Das Verdienst gebührt einer politischen Wende vom Januar. Trump traf eine Entscheidung zu Nicolás Maduro, die die Tür für eine Wiederaufnahme der diplomatischen Beziehungen zwischen den USA und Venezuela öffnete. Das Ergebnis - amerikanische Energie- und Bergbaukonzerne haben wieder Zugang zu venezolanischen Ressourcen. Und Venezuela, zur Erinnerung, sitzt auf den größten nachgewiesenen Ölreserven der Welt.

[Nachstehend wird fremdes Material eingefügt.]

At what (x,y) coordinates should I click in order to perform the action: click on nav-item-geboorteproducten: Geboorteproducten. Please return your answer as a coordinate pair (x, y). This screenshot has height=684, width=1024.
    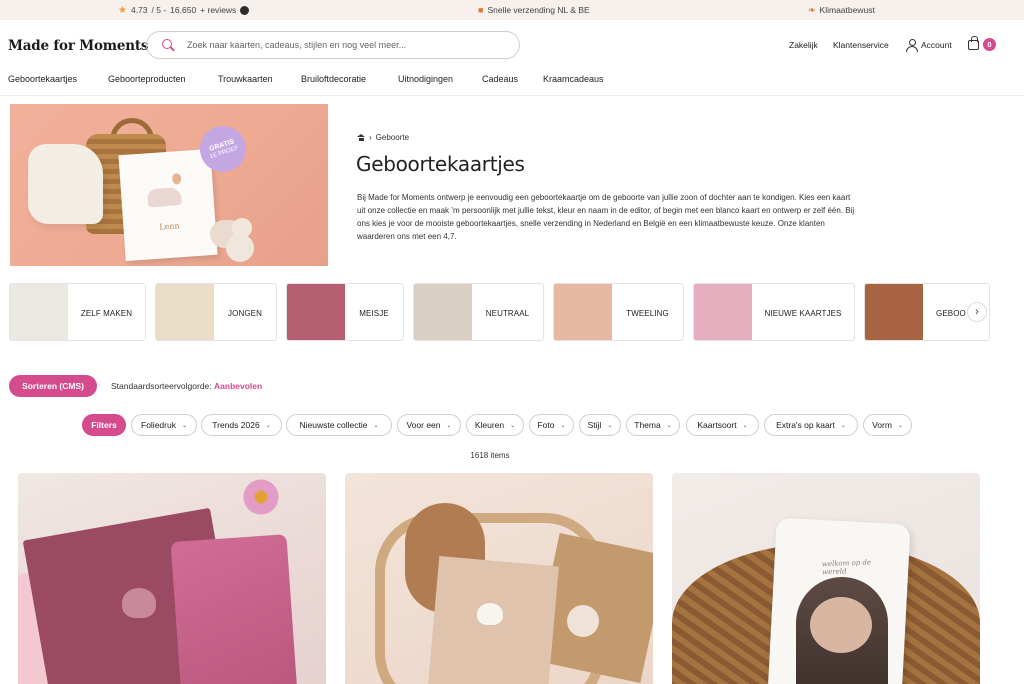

Zum Teil ist das ein Tausch. Venezuela gibt Uran, die USA gewähren Marktzugang. Zum Teil ist es politische Demonstration - dem Iran wird gezeigt, dass auch seine Nachbarn und Gegner in entgegengesetzten geopolitischen Blöcken einen Weg nach Washington finden. Die Frage, die sich Balkan-Analysten stellen: Wer ist der Nächste? Das Land, das amerikanische diplomatische Lizenzen russischen oder iranischen vorzieht und in der Währung zahlt, die am akzeptabelsten erscheint.

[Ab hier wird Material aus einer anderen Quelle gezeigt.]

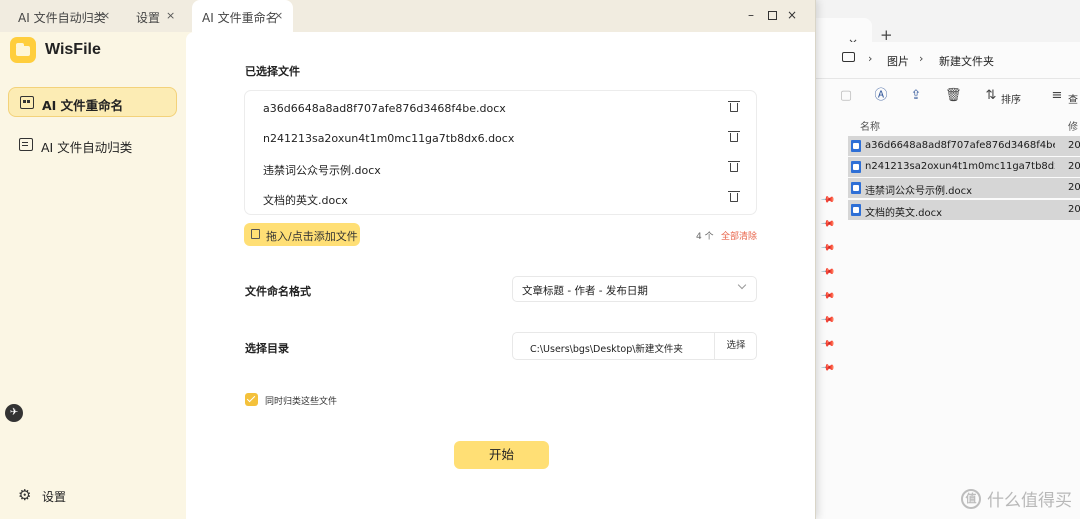 This screenshot has width=1080, height=519. What do you see at coordinates (267, 348) in the screenshot?
I see `directory-label: 选择目录` at bounding box center [267, 348].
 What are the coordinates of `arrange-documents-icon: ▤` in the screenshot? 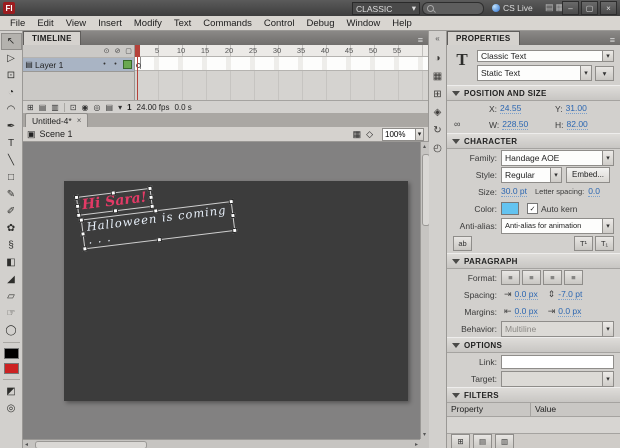 It's located at (550, 8).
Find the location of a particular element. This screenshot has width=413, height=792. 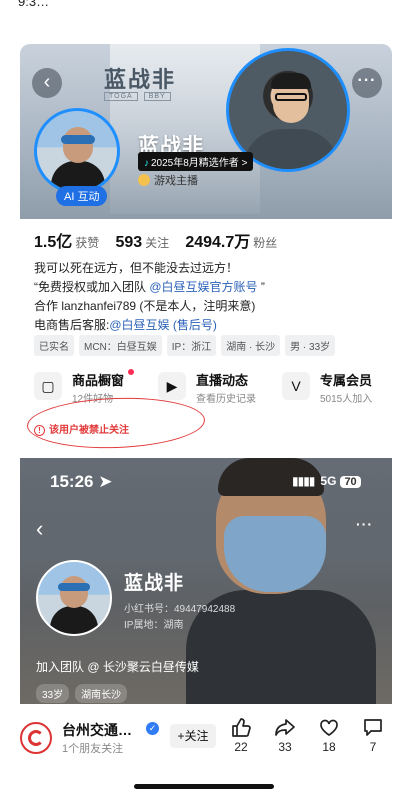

Für den Balkan ist die wichtigste Frage nicht, wohin das Uran geht, sondern wo wir in dieser Geometrie stehen. Mazedonien und Kosovo haben US-Basen. Serbien hält die Balance. Bosnien und Albanien stehen auf verschiedenen Seiten desselben Kontinuums. Alle spielen wir auf demselben Markt, nach denselben Regeln, nur mit verschiedenen Währungen. Und wenn der venezolanische Fall etwas sagt, dann dass die größten Veränderungen nicht durch Pressekonferenzen kommen, sondern durch eine leise Operation und eine Unterschrift auf einem Abkommen.